Output the line that contains "The height and" together with each line after it, through the final line of the listing below, word for word; omit pictures.

··········

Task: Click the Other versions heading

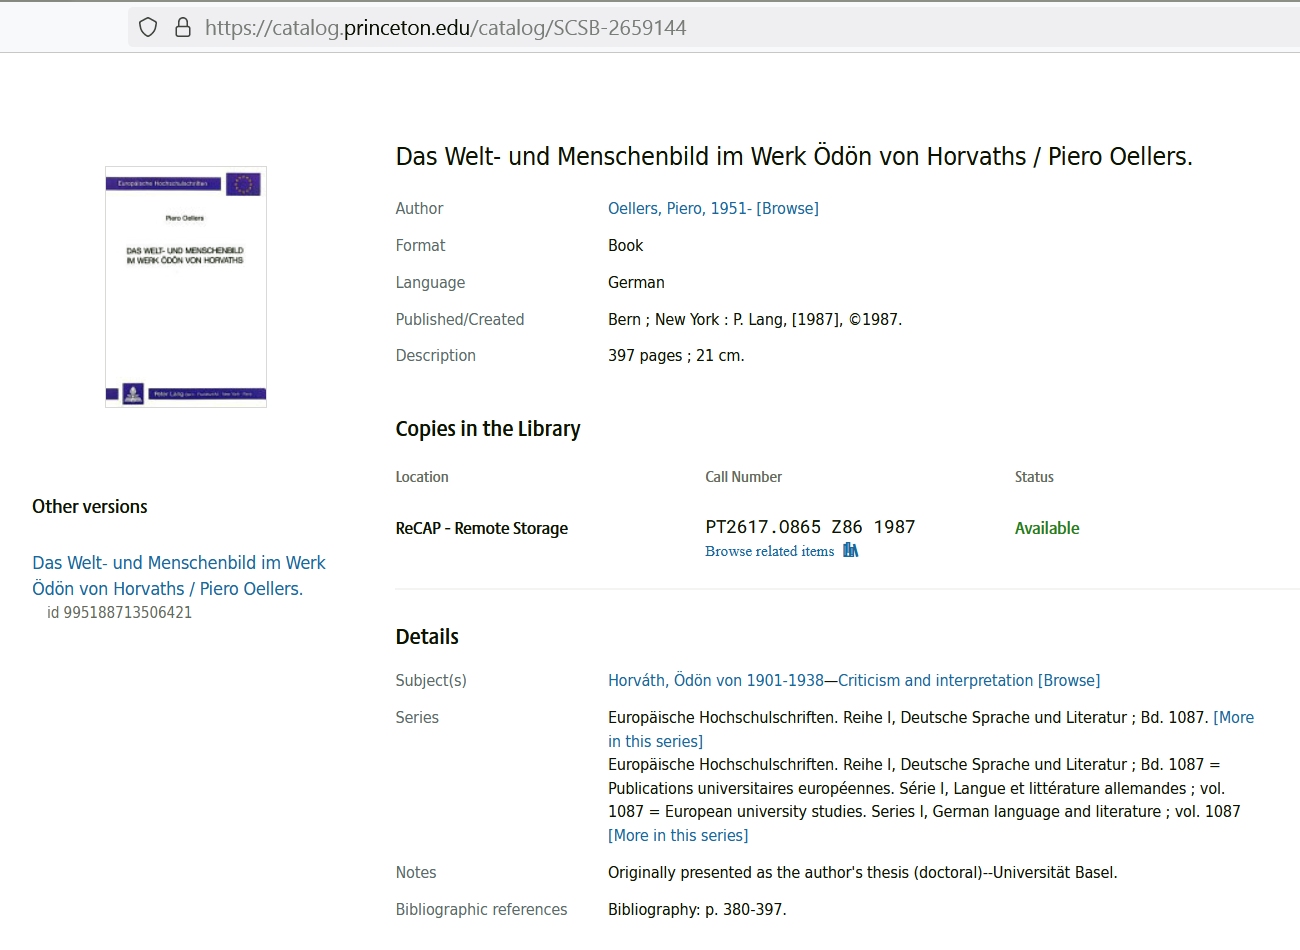Action: tap(89, 506)
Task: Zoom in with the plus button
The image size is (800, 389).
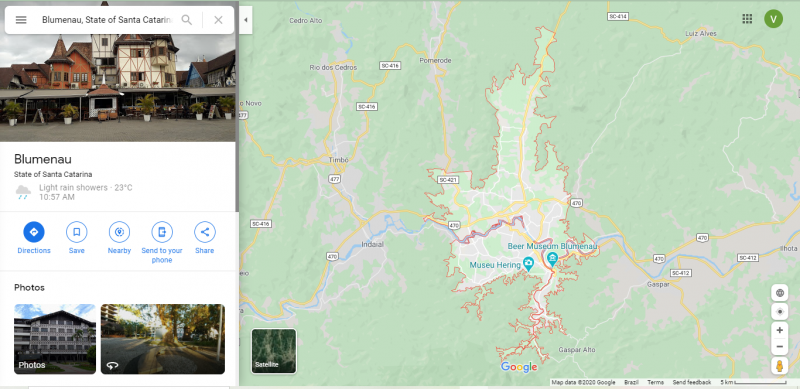Action: (779, 330)
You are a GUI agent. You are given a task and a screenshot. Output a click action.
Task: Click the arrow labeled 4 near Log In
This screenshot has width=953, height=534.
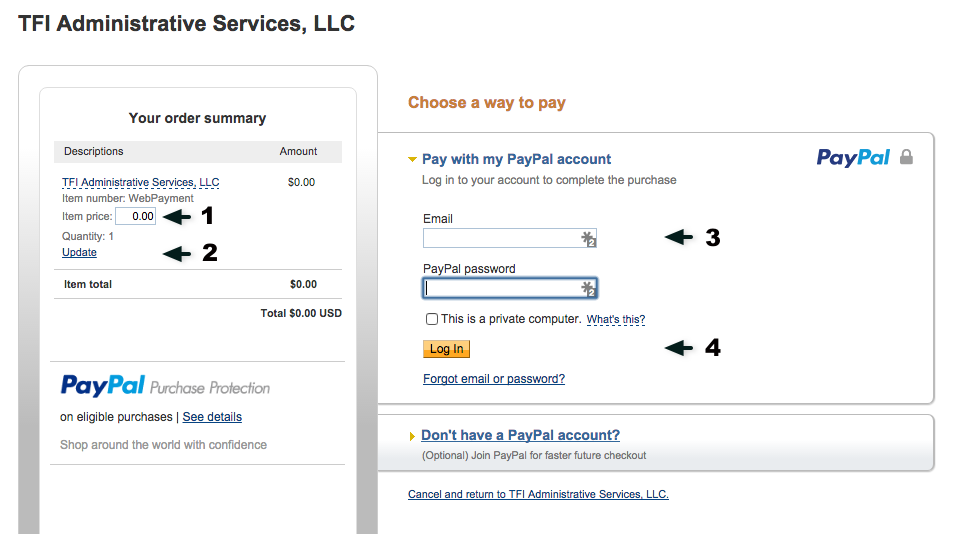coord(678,348)
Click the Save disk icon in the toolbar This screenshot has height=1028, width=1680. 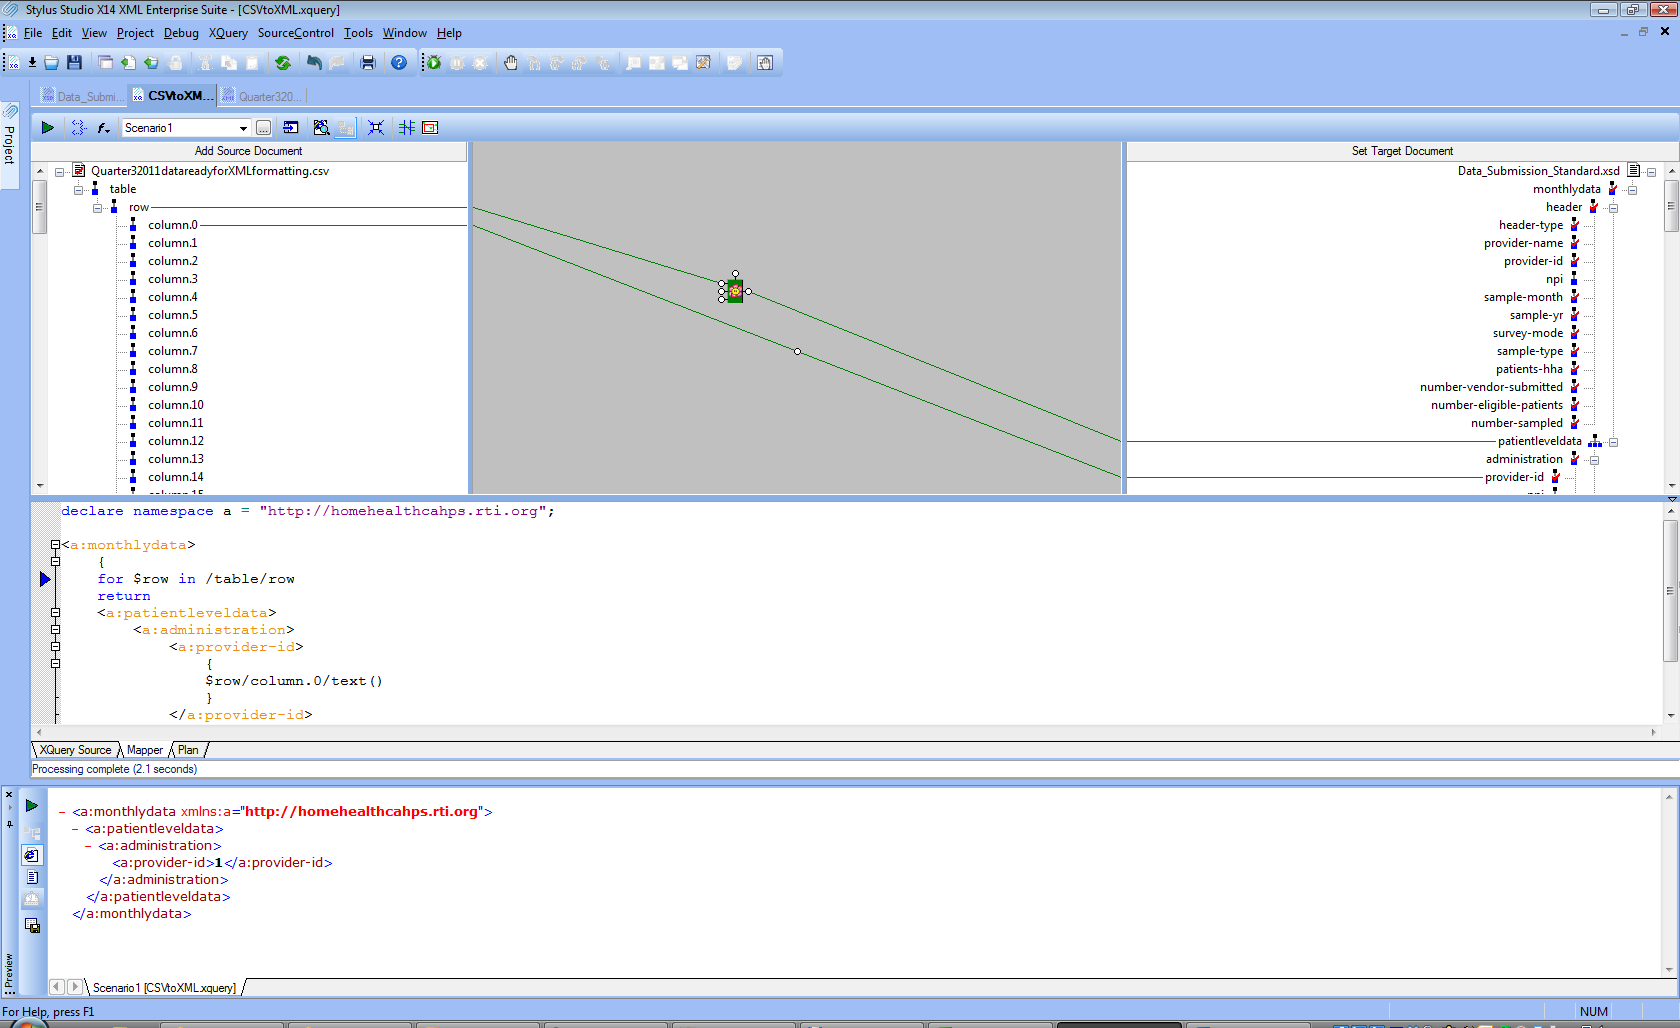click(74, 63)
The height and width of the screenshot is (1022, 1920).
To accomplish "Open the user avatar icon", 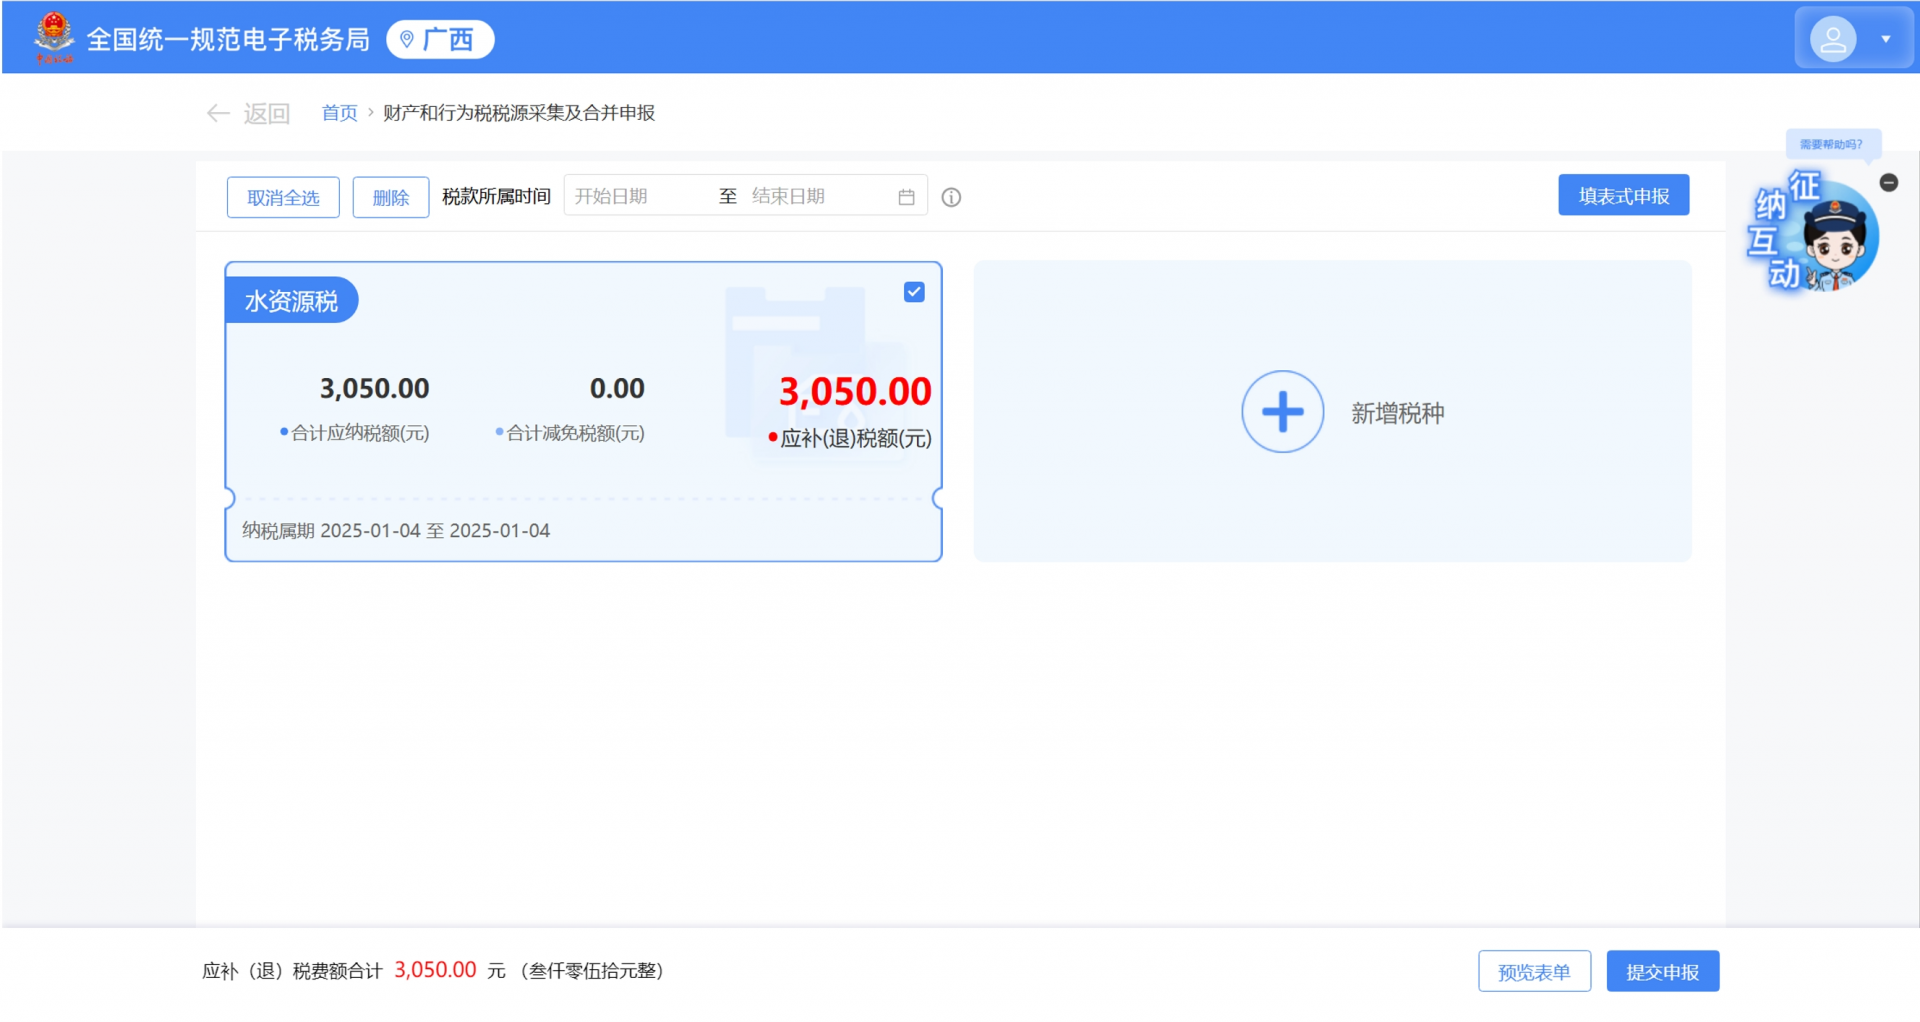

··········

Result below
The height and width of the screenshot is (1022, 1920).
To accomplish "Open the user avatar icon", 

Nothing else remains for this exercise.